[PROVIDED DATA Boundary: Start]

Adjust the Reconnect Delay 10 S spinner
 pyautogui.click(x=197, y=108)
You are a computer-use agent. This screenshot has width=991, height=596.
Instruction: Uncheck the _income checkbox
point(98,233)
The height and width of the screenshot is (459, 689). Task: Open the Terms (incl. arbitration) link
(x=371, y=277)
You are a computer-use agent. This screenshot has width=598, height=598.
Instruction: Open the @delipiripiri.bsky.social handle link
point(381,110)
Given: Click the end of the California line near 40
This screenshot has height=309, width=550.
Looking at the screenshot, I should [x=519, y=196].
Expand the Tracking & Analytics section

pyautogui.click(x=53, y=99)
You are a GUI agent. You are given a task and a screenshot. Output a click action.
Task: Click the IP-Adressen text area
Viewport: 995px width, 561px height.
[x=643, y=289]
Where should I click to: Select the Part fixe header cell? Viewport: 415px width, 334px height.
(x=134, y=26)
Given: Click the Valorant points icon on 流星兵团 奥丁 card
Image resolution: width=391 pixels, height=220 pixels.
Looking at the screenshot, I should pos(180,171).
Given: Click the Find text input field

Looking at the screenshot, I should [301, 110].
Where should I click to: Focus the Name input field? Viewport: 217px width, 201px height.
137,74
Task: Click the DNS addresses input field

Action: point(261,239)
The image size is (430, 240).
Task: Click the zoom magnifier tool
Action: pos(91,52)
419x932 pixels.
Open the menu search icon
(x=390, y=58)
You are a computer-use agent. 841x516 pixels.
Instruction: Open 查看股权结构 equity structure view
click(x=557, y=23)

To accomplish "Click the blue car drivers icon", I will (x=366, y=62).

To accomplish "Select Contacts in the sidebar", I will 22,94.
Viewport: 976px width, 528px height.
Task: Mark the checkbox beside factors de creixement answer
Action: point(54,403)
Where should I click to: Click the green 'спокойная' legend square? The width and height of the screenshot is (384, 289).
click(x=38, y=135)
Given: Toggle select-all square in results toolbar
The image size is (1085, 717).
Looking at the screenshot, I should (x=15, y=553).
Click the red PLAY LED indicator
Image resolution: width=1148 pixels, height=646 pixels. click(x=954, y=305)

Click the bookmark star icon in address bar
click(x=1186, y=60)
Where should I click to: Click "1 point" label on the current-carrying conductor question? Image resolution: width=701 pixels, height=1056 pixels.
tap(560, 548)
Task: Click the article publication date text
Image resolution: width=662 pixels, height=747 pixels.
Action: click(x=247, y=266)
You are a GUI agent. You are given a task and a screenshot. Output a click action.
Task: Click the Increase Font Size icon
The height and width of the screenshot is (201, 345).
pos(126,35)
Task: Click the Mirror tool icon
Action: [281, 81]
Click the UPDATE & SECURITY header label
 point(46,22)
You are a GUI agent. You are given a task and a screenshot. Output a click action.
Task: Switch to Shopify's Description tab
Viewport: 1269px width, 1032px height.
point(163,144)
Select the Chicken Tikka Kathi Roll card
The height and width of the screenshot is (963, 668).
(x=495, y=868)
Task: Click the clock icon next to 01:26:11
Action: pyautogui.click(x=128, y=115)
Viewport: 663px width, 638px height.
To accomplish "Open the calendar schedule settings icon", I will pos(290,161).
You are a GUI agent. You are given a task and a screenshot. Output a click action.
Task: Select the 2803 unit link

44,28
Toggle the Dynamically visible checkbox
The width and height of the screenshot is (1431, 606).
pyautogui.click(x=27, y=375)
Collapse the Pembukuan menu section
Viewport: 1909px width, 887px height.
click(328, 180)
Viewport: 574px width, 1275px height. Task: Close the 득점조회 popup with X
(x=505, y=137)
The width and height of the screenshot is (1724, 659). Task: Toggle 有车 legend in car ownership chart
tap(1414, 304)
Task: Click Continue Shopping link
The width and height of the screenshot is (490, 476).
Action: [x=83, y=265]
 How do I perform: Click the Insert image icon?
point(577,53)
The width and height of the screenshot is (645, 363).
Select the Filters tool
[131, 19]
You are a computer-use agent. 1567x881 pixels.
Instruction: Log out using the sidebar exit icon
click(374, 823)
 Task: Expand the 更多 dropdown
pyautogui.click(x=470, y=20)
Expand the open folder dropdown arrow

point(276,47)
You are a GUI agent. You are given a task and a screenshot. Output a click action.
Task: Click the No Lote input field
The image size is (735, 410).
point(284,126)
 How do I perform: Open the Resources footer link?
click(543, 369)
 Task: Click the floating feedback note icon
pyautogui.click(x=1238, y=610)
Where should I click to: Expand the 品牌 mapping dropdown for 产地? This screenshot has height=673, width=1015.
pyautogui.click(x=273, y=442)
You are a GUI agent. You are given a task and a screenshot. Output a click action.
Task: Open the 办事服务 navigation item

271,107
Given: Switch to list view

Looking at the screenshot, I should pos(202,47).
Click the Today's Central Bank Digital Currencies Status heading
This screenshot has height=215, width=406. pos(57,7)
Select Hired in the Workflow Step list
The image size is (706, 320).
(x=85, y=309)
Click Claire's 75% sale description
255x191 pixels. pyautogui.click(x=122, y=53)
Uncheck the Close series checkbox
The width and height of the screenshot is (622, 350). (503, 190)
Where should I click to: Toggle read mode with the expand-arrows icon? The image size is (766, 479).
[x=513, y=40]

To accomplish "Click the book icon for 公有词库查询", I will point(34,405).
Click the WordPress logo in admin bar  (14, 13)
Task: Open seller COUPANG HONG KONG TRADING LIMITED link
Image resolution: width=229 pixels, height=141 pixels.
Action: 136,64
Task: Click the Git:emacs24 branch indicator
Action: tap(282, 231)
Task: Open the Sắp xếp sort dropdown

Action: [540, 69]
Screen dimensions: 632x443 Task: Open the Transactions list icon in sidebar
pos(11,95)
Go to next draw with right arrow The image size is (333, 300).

[PROVIDED DATA Boundary: End]

**REQUIREMENT**
Please repeat every entry, exactly as it was written.

**OUTPUT FOR THIS TASK**
Adjust the Reconnect Delay 10 S spinner
 pyautogui.click(x=197, y=108)
You are a computer-use agent. This screenshot has width=991, height=596.
Instruction: Uncheck the _income checkbox
point(98,233)
The height and width of the screenshot is (459, 689). Task: Open the Terms (incl. arbitration) link
(x=371, y=277)
You are a computer-use agent. This screenshot has width=598, height=598.
Instruction: Open the @delipiripiri.bsky.social handle link
point(381,110)
Given: Click the end of the California line near 40
This screenshot has height=309, width=550.
Looking at the screenshot, I should [x=519, y=196].
Expand the Tracking & Analytics section

pyautogui.click(x=53, y=99)
You are a GUI agent. You are given a task and a screenshot. Output a click action.
Task: Click the IP-Adressen text area
Viewport: 995px width, 561px height.
[x=643, y=289]
Where should I click to: Select the Part fixe header cell? Viewport: 415px width, 334px height.
(x=134, y=26)
Given: Click the Valorant points icon on 流星兵团 奥丁 card
Image resolution: width=391 pixels, height=220 pixels.
Looking at the screenshot, I should pos(180,171).
Given: Click the Find text input field

Looking at the screenshot, I should [301, 110].
Where should I click to: Focus the Name input field? Viewport: 217px width, 201px height.
137,74
Task: Click the DNS addresses input field

Action: point(261,239)
The image size is (430, 240).
Task: Click the zoom magnifier tool
Action: pos(91,52)
419x932 pixels.
Open the menu search icon
(x=390, y=58)
You are a computer-use agent. 841x516 pixels.
Instruction: Open 查看股权结构 equity structure view
click(x=557, y=23)

To accomplish "Click the blue car drivers icon", I will (x=366, y=62).

To accomplish "Select Contacts in the sidebar", I will 22,94.
Viewport: 976px width, 528px height.
Task: Mark the checkbox beside factors de creixement answer
Action: point(54,403)
Where should I click to: Click the green 'спокойная' legend square? The width and height of the screenshot is (384, 289).
click(x=38, y=135)
Given: Toggle select-all square in results toolbar
The image size is (1085, 717).
Looking at the screenshot, I should (x=15, y=553).
Click the red PLAY LED indicator
Image resolution: width=1148 pixels, height=646 pixels. click(x=954, y=305)

Click the bookmark star icon in address bar
click(x=1186, y=60)
Where should I click to: Click "1 point" label on the current-carrying conductor question? Image resolution: width=701 pixels, height=1056 pixels.
tap(560, 548)
Task: Click the article publication date text
Image resolution: width=662 pixels, height=747 pixels.
Action: click(x=247, y=266)
You are a GUI agent. You are given a task and a screenshot. Output a click action.
Task: Click the Increase Font Size icon
The height and width of the screenshot is (201, 345).
pos(126,35)
Task: Click the Mirror tool icon
Action: [281, 81]
Click the UPDATE & SECURITY header label
 point(46,22)
You are a GUI agent. You are given a task and a screenshot. Output a click action.
Task: Switch to Shopify's Description tab
Viewport: 1269px width, 1032px height.
point(163,144)
Select the Chicken Tikka Kathi Roll card
The height and width of the screenshot is (963, 668).
(x=495, y=868)
Task: Click the clock icon next to 01:26:11
Action: pyautogui.click(x=128, y=115)
Viewport: 663px width, 638px height.
To accomplish "Open the calendar schedule settings icon", I will pos(290,161).
You are a GUI agent. You are given a task and a screenshot. Output a click action.
Task: Select the 2803 unit link

44,28
Toggle the Dynamically visible checkbox
The width and height of the screenshot is (1431, 606).
pyautogui.click(x=27, y=375)
Collapse the Pembukuan menu section
Viewport: 1909px width, 887px height.
click(328, 180)
Viewport: 574px width, 1275px height. Task: Close the 득점조회 popup with X
(x=505, y=137)
The width and height of the screenshot is (1724, 659). Task: Toggle 有车 legend in car ownership chart
tap(1414, 304)
Task: Click Continue Shopping link
The width and height of the screenshot is (490, 476).
Action: [x=83, y=265]
 How do I perform: Click the Insert image icon?
point(577,53)
The width and height of the screenshot is (645, 363).
Select the Filters tool
[131, 19]
You are a computer-use agent. 1567x881 pixels.
Instruction: Log out using the sidebar exit icon
click(374, 823)
 Task: Expand the 更多 dropdown
pyautogui.click(x=470, y=20)
Expand the open folder dropdown arrow

point(276,47)
You are a GUI agent. You are given a task and a screenshot. Output a click action.
Task: Click the No Lote input field
The image size is (735, 410).
point(284,126)
 How do I perform: Open the Resources footer link?
click(543, 369)
 Task: Click the floating feedback note icon
pyautogui.click(x=1238, y=610)
Where should I click to: Expand the 品牌 mapping dropdown for 产地? This screenshot has height=673, width=1015.
pyautogui.click(x=273, y=442)
You are a GUI agent. You are given a task and a screenshot. Output a click action.
Task: Open the 办事服务 navigation item

271,107
Given: Switch to list view

Looking at the screenshot, I should pos(202,47).
Click the Today's Central Bank Digital Currencies Status heading
This screenshot has height=215, width=406. pos(57,7)
Select Hired in the Workflow Step list
The image size is (706, 320).
(x=85, y=309)
Click Claire's 75% sale description
255x191 pixels. pyautogui.click(x=122, y=53)
Uncheck the Close series checkbox
The width and height of the screenshot is (622, 350). (503, 190)
Where should I click to: Toggle read mode with the expand-arrows icon? The image size is (766, 479).
[x=513, y=40]

To accomplish "Click the book icon for 公有词库查询", I will point(34,405).
Click the WordPress logo in admin bar  (14, 13)
Task: Open seller COUPANG HONG KONG TRADING LIMITED link
Image resolution: width=229 pixels, height=141 pixels.
Action: 136,64
Task: Click the Git:emacs24 branch indicator
Action: tap(282, 231)
Task: Open the Sắp xếp sort dropdown

Action: [540, 69]
Screen dimensions: 632x443 Task: Open the Transactions list icon in sidebar
pos(11,95)
Go to next draw with right arrow The image size is (333, 300).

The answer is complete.